# Start of DATASET ROWS

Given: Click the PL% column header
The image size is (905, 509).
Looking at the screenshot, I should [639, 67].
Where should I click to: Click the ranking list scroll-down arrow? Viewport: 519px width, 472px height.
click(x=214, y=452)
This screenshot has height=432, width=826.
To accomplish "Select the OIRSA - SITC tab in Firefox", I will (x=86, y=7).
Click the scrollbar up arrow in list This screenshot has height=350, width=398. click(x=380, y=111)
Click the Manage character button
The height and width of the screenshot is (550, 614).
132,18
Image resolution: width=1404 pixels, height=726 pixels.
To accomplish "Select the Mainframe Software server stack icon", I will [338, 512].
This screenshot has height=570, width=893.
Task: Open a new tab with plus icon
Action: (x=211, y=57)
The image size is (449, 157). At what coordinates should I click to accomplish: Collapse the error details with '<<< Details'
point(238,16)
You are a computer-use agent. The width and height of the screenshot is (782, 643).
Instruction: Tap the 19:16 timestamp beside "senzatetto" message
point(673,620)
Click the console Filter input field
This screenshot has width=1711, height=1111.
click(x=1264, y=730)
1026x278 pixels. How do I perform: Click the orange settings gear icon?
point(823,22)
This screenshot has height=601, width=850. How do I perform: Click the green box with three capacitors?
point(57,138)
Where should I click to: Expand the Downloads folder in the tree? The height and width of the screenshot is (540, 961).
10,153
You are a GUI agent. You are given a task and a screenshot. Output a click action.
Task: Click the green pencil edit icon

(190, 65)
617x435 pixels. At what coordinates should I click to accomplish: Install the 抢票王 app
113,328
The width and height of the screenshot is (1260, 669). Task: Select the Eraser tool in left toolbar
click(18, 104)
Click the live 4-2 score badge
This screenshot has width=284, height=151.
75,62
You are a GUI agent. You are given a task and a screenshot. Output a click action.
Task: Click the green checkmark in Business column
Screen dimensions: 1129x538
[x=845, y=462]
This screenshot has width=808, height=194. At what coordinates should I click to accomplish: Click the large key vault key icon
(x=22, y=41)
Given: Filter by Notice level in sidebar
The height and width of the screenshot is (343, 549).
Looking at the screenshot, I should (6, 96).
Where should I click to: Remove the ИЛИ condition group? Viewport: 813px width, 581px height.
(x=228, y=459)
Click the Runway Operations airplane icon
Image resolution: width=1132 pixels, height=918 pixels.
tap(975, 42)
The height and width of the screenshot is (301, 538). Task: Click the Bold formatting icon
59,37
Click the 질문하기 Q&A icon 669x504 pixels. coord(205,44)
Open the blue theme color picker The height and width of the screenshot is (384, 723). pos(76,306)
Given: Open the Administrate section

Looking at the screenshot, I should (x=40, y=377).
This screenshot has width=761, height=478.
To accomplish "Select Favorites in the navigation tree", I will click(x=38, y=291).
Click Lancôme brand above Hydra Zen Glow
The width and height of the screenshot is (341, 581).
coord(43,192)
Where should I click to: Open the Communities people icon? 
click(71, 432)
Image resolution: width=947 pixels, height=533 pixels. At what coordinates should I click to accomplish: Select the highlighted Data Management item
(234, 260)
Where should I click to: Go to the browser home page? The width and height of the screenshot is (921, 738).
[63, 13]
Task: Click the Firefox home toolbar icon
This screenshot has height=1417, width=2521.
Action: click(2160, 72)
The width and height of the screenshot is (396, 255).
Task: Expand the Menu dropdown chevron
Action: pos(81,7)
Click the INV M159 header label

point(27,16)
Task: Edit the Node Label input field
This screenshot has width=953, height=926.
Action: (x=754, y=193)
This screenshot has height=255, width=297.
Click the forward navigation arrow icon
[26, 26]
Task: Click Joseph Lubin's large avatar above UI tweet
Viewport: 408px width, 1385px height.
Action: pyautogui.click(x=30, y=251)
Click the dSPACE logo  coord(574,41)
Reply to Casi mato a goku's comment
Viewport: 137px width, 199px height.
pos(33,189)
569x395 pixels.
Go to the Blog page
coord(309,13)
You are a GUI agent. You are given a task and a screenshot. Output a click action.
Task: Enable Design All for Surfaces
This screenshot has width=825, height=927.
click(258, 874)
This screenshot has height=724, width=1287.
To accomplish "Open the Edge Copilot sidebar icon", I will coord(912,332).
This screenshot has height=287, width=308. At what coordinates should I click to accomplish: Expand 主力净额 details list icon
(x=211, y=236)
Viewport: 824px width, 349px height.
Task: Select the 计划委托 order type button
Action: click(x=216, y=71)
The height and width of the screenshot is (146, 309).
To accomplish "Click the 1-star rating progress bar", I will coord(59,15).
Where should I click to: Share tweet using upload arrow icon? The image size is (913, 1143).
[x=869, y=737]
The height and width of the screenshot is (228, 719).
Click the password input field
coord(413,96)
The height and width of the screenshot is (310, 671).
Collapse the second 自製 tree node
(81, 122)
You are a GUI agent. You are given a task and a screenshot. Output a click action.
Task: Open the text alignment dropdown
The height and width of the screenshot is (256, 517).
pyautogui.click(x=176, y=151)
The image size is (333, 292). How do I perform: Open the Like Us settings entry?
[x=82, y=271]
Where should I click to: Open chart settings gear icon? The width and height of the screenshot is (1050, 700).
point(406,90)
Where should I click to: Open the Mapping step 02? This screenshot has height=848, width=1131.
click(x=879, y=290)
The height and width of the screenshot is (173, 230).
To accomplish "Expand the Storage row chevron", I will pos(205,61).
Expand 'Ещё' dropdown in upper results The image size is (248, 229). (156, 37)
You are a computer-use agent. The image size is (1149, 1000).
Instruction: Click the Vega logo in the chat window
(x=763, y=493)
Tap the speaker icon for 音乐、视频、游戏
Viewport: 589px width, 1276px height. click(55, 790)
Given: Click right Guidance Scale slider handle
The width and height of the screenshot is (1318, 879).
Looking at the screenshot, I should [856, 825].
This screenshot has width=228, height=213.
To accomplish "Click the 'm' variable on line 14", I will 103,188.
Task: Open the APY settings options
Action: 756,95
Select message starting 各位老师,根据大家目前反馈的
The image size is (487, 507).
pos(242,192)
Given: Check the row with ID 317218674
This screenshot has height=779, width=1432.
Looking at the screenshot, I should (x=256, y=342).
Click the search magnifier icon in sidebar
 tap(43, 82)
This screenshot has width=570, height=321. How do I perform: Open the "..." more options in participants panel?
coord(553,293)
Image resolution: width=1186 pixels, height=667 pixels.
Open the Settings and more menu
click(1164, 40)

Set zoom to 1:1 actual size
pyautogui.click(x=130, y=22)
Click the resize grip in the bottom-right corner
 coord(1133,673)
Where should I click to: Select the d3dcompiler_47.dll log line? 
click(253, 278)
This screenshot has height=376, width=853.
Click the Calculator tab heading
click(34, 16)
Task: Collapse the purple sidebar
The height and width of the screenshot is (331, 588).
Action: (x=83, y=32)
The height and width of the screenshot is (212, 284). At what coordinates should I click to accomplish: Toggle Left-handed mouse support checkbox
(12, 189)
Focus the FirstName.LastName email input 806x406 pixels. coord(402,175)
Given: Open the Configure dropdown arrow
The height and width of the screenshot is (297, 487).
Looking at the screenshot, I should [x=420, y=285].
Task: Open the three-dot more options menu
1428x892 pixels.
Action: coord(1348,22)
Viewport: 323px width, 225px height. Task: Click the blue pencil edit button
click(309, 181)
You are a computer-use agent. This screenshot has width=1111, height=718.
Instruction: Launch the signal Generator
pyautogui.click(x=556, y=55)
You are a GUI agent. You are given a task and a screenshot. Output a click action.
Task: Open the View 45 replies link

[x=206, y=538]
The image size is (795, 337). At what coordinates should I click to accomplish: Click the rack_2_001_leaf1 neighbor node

# End of DATASET ROWS

STATED EXERCISE – Transcribe the material above exactly, line for line.

WRITTEN SOLUTION –
Given: Click the PL% column header
The image size is (905, 509).
Looking at the screenshot, I should [639, 67].
Where should I click to: Click the ranking list scroll-down arrow? Viewport: 519px width, 472px height.
click(x=214, y=452)
This screenshot has height=432, width=826.
To accomplish "Select the OIRSA - SITC tab in Firefox", I will (x=86, y=7).
Click the scrollbar up arrow in list This screenshot has height=350, width=398. click(x=380, y=111)
Click the Manage character button
The height and width of the screenshot is (550, 614).
132,18
Image resolution: width=1404 pixels, height=726 pixels.
To accomplish "Select the Mainframe Software server stack icon", I will [338, 512].
This screenshot has height=570, width=893.
Task: Open a new tab with plus icon
Action: (x=211, y=57)
The image size is (449, 157). At what coordinates should I click to accomplish: Collapse the error details with '<<< Details'
point(238,16)
You are a computer-use agent. The width and height of the screenshot is (782, 643).
Instruction: Tap the 19:16 timestamp beside "senzatetto" message
point(673,620)
Click the console Filter input field
This screenshot has width=1711, height=1111.
click(x=1264, y=730)
1026x278 pixels. How do I perform: Click the orange settings gear icon?
point(823,22)
This screenshot has height=601, width=850. How do I perform: Click the green box with three capacitors?
point(57,138)
Where should I click to: Expand the Downloads folder in the tree? The height and width of the screenshot is (540, 961).
10,153
You are a GUI agent. You are given a task and a screenshot. Output a click action.
Task: Click the green pencil edit icon

(190, 65)
617x435 pixels. At what coordinates should I click to accomplish: Install the 抢票王 app
113,328
The width and height of the screenshot is (1260, 669). Task: Select the Eraser tool in left toolbar
click(18, 104)
Click the live 4-2 score badge
This screenshot has width=284, height=151.
75,62
You are a GUI agent. You are given a task and a screenshot. Output a click action.
Task: Click the green checkmark in Business column
Screen dimensions: 1129x538
[x=845, y=462]
This screenshot has width=808, height=194. At what coordinates should I click to accomplish: Click the large key vault key icon
(x=22, y=41)
Given: Filter by Notice level in sidebar
The height and width of the screenshot is (343, 549).
Looking at the screenshot, I should (6, 96).
Where should I click to: Remove the ИЛИ condition group? Viewport: 813px width, 581px height.
(x=228, y=459)
Click the Runway Operations airplane icon
Image resolution: width=1132 pixels, height=918 pixels.
tap(975, 42)
The height and width of the screenshot is (301, 538). Task: Click the Bold formatting icon
59,37
Click the 질문하기 Q&A icon 669x504 pixels. coord(205,44)
Open the blue theme color picker The height and width of the screenshot is (384, 723). pos(76,306)
Given: Open the Administrate section

Looking at the screenshot, I should (x=40, y=377).
This screenshot has width=761, height=478.
To accomplish "Select Favorites in the navigation tree", I will click(x=38, y=291).
Click Lancôme brand above Hydra Zen Glow
The width and height of the screenshot is (341, 581).
coord(43,192)
Where should I click to: Open the Communities people icon? 
click(71, 432)
Image resolution: width=947 pixels, height=533 pixels. At what coordinates should I click to accomplish: Select the highlighted Data Management item
(234, 260)
Where should I click to: Go to the browser home page? The width and height of the screenshot is (921, 738).
[63, 13]
Task: Click the Firefox home toolbar icon
This screenshot has height=1417, width=2521.
Action: click(2160, 72)
The width and height of the screenshot is (396, 255).
Task: Expand the Menu dropdown chevron
Action: pos(81,7)
Click the INV M159 header label

point(27,16)
Task: Edit the Node Label input field
This screenshot has width=953, height=926.
Action: (x=754, y=193)
This screenshot has height=255, width=297.
Click the forward navigation arrow icon
[26, 26]
Task: Click Joseph Lubin's large avatar above UI tweet
Viewport: 408px width, 1385px height.
Action: pyautogui.click(x=30, y=251)
Click the dSPACE logo  coord(574,41)
Reply to Casi mato a goku's comment
Viewport: 137px width, 199px height.
pos(33,189)
569x395 pixels.
Go to the Blog page
coord(309,13)
You are a GUI agent. You are given a task and a screenshot. Output a click action.
Task: Enable Design All for Surfaces
This screenshot has width=825, height=927.
click(258, 874)
This screenshot has height=724, width=1287.
To accomplish "Open the Edge Copilot sidebar icon", I will coord(912,332).
This screenshot has height=287, width=308. At what coordinates should I click to accomplish: Expand 主力净额 details list icon
(x=211, y=236)
Viewport: 824px width, 349px height.
Task: Select the 计划委托 order type button
Action: click(x=216, y=71)
The height and width of the screenshot is (146, 309).
To accomplish "Click the 1-star rating progress bar", I will coord(59,15).
Where should I click to: Share tweet using upload arrow icon? The image size is (913, 1143).
[x=869, y=737]
The height and width of the screenshot is (228, 719).
Click the password input field
coord(413,96)
The height and width of the screenshot is (310, 671).
Collapse the second 自製 tree node
(81, 122)
You are a GUI agent. You are given a task and a screenshot. Output a click action.
Task: Open the text alignment dropdown
The height and width of the screenshot is (256, 517).
pyautogui.click(x=176, y=151)
The image size is (333, 292). How do I perform: Open the Like Us settings entry?
[x=82, y=271]
Where should I click to: Open chart settings gear icon? The width and height of the screenshot is (1050, 700).
point(406,90)
Where should I click to: Open the Mapping step 02? This screenshot has height=848, width=1131.
click(x=879, y=290)
The height and width of the screenshot is (173, 230).
To accomplish "Expand the Storage row chevron", I will pos(205,61).
Expand 'Ещё' dropdown in upper results The image size is (248, 229). (156, 37)
You are a computer-use agent. The image size is (1149, 1000).
Instruction: Click the Vega logo in the chat window
(x=763, y=493)
Tap the speaker icon for 音乐、视频、游戏
Viewport: 589px width, 1276px height. click(55, 790)
Given: Click right Guidance Scale slider handle
The width and height of the screenshot is (1318, 879).
Looking at the screenshot, I should [856, 825].
This screenshot has width=228, height=213.
To accomplish "Click the 'm' variable on line 14", I will 103,188.
Task: Open the APY settings options
Action: 756,95
Select message starting 各位老师,根据大家目前反馈的
The image size is (487, 507).
pos(242,192)
Given: Check the row with ID 317218674
This screenshot has height=779, width=1432.
Looking at the screenshot, I should (x=256, y=342).
Click the search magnifier icon in sidebar
 tap(43, 82)
This screenshot has width=570, height=321. How do I perform: Open the "..." more options in participants panel?
coord(553,293)
Image resolution: width=1186 pixels, height=667 pixels.
Open the Settings and more menu
click(1164, 40)

Set zoom to 1:1 actual size
pyautogui.click(x=130, y=22)
Click the resize grip in the bottom-right corner
 coord(1133,673)
Where should I click to: Select the d3dcompiler_47.dll log line? 
click(253, 278)
This screenshot has height=376, width=853.
Click the Calculator tab heading
click(34, 16)
Task: Collapse the purple sidebar
The height and width of the screenshot is (331, 588).
Action: (x=83, y=32)
The height and width of the screenshot is (212, 284). At what coordinates should I click to accomplish: Toggle Left-handed mouse support checkbox
(12, 189)
Focus the FirstName.LastName email input 806x406 pixels. coord(402,175)
Given: Open the Configure dropdown arrow
The height and width of the screenshot is (297, 487).
Looking at the screenshot, I should [x=420, y=285].
Task: Open the three-dot more options menu
1428x892 pixels.
Action: coord(1348,22)
Viewport: 323px width, 225px height. Task: Click the blue pencil edit button
click(309, 181)
You are a computer-use agent. This screenshot has width=1111, height=718.
Instruction: Launch the signal Generator
pyautogui.click(x=556, y=55)
You are a GUI agent. You are given a task and a screenshot. Output a click action.
Task: Open the View 45 replies link

[x=206, y=538]
The image size is (795, 337). At what coordinates should I click to accomplish: Click the rack_2_001_leaf1 neighbor node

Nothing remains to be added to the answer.